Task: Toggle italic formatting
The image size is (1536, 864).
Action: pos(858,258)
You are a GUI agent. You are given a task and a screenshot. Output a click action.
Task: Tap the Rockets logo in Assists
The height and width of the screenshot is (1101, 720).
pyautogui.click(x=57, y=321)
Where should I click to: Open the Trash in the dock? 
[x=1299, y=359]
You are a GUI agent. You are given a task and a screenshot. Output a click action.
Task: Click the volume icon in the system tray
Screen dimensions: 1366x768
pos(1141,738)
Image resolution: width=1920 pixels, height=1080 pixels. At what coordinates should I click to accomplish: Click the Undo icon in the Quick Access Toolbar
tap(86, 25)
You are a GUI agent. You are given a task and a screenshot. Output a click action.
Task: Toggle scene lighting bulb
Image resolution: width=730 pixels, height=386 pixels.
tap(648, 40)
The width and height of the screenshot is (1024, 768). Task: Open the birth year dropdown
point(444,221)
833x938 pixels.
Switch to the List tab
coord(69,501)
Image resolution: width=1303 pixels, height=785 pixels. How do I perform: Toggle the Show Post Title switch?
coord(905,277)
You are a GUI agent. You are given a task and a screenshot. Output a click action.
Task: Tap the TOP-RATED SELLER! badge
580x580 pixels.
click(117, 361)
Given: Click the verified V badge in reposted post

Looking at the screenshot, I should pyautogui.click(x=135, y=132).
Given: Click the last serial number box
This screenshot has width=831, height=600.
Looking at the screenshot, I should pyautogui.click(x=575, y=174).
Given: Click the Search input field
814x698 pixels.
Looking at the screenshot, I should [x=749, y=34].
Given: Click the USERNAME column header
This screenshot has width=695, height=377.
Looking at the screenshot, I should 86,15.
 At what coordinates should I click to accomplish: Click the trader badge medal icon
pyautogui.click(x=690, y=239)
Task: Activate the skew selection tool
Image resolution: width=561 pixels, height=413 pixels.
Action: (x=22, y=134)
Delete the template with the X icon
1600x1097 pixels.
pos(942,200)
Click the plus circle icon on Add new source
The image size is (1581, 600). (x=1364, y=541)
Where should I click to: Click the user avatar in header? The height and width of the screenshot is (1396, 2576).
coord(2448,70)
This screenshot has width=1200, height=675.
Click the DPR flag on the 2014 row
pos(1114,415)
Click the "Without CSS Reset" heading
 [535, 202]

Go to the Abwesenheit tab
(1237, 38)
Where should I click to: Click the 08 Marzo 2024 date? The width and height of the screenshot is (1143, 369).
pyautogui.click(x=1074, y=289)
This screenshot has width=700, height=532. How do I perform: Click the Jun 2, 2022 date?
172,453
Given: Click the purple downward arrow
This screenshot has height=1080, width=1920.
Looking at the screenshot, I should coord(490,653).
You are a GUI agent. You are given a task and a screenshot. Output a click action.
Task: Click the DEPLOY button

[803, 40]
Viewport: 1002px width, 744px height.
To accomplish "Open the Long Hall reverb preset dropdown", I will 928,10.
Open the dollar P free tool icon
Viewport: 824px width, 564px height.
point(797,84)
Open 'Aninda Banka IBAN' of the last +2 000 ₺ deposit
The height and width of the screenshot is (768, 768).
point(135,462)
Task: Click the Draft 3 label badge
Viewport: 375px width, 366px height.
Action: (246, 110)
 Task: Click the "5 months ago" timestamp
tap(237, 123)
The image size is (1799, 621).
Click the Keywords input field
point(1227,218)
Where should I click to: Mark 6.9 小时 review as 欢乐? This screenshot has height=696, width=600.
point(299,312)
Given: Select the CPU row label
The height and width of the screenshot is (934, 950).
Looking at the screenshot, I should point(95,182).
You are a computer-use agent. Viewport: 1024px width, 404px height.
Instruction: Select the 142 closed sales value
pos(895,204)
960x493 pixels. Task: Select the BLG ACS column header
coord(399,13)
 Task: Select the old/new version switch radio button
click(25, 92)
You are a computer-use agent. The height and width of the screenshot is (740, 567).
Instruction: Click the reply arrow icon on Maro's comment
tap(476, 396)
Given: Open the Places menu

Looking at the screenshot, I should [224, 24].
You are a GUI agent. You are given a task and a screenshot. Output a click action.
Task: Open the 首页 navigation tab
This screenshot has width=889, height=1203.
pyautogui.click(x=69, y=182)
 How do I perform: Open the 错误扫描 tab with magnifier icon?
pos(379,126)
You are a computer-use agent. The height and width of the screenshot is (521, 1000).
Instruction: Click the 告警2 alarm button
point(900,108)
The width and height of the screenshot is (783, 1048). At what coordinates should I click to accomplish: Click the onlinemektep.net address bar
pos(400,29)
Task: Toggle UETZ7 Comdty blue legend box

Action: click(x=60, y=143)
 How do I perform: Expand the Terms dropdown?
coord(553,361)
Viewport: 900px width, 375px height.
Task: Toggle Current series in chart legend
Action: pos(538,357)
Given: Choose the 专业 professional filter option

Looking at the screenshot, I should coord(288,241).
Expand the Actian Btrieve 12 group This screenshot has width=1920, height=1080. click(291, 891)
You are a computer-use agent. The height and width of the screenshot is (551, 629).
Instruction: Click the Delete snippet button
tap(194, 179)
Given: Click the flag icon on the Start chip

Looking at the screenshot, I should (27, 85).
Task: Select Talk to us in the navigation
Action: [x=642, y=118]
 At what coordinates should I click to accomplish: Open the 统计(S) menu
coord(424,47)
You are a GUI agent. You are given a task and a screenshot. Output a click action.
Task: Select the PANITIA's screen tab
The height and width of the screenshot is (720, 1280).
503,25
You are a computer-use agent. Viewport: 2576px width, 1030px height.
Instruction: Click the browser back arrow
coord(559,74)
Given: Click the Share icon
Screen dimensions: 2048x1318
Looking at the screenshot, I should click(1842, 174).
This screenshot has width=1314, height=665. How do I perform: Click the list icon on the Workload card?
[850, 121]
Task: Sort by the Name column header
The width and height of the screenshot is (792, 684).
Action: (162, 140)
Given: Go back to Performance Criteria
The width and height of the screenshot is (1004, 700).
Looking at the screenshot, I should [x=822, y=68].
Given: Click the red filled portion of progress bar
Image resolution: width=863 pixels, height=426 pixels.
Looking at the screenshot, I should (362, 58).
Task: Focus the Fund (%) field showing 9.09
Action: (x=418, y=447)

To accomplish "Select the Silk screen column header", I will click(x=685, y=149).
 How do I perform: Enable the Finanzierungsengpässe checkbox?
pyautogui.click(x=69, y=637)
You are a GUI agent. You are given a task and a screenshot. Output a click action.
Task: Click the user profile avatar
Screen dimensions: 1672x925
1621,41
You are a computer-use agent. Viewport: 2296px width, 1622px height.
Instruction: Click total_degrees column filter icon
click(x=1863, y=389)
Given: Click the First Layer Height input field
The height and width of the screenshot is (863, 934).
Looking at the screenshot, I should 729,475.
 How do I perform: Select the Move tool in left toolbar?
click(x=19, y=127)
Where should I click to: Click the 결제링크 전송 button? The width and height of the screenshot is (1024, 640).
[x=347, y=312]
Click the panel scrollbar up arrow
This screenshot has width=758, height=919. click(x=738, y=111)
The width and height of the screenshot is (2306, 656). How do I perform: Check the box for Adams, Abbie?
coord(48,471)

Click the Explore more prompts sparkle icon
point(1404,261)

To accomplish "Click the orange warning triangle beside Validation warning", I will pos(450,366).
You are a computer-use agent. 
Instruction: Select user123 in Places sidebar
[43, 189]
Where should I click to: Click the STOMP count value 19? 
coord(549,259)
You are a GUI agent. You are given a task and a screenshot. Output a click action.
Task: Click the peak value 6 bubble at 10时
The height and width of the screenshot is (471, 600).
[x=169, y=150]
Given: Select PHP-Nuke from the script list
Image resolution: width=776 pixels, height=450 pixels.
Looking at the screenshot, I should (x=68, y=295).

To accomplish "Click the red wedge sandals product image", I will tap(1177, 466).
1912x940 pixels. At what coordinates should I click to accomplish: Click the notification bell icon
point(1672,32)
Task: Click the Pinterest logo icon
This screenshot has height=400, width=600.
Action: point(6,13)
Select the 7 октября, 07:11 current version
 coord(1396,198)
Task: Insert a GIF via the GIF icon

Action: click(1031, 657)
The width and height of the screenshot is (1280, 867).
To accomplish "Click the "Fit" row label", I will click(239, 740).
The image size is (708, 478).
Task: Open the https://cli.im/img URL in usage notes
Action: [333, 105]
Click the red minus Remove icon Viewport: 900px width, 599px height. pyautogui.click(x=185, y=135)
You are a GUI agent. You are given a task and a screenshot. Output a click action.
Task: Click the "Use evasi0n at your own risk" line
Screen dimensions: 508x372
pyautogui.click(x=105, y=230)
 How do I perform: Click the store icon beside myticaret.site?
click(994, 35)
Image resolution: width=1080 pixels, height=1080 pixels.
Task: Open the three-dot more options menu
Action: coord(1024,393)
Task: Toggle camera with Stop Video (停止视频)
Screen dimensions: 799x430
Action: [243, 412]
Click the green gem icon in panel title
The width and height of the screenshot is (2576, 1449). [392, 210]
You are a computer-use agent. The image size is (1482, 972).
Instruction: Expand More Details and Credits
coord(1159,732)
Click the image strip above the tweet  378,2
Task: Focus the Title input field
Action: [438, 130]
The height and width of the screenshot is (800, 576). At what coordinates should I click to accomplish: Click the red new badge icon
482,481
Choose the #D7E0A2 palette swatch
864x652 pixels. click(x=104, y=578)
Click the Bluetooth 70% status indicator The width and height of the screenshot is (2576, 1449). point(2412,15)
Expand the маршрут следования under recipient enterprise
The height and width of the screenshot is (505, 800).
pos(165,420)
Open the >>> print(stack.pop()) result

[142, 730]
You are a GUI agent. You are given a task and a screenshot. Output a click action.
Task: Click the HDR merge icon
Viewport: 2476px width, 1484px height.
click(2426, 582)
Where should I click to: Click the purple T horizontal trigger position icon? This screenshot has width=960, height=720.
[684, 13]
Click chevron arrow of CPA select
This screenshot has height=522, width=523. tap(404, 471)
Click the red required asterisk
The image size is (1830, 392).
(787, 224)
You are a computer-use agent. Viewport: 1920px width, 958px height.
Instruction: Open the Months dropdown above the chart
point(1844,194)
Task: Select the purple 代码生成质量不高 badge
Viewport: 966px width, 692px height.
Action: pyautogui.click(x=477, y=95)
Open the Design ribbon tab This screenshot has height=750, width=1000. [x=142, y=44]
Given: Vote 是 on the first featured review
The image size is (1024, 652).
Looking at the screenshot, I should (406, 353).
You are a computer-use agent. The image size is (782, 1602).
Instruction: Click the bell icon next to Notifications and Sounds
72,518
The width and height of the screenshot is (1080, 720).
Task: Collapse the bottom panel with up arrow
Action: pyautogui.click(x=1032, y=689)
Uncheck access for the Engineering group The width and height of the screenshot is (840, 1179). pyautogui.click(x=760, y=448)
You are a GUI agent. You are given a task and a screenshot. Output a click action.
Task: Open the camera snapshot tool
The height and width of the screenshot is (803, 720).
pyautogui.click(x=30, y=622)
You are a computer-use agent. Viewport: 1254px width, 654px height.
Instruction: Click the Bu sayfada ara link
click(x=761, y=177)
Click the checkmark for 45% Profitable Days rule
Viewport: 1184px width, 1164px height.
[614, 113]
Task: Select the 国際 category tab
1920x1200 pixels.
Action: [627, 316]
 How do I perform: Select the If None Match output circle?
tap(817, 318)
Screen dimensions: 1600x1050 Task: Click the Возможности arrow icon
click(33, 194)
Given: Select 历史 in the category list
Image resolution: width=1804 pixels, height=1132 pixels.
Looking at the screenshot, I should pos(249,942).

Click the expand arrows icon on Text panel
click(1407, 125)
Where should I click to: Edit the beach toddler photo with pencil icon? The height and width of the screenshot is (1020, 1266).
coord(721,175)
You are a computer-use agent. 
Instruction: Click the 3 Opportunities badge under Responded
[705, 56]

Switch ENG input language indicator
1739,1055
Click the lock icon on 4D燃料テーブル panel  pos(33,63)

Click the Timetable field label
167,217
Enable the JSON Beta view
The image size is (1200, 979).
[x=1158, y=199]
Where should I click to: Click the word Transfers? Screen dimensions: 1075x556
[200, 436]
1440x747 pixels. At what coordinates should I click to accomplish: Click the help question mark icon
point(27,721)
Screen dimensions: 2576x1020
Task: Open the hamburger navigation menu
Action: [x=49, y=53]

★ ★ ★ ★ ★ ★ ★

Objective> Express the entries from the line containing "The width and height of the screenshot is (1024, 768)." through the line containing "click(117, 361)", both included, as a JSON list of strings with one string per line and blank lines omitted.

Complete response>
[
  "The width and height of the screenshot is (1024, 768). Task: Open the birth year dropdown",
  "point(444,221)",
  "833x938 pixels.",
  "Switch to the List tab",
  "coord(69,501)",
  "Image resolution: width=1303 pixels, height=785 pixels. How do I perform: Toggle the Show Post Title switch?",
  "coord(905,277)",
  "You are a GUI agent. You are given a task and a screenshot. Output a click action.",
  "Task: Tap the TOP-RATED SELLER! badge",
  "580x580 pixels.",
  "click(117, 361)"
]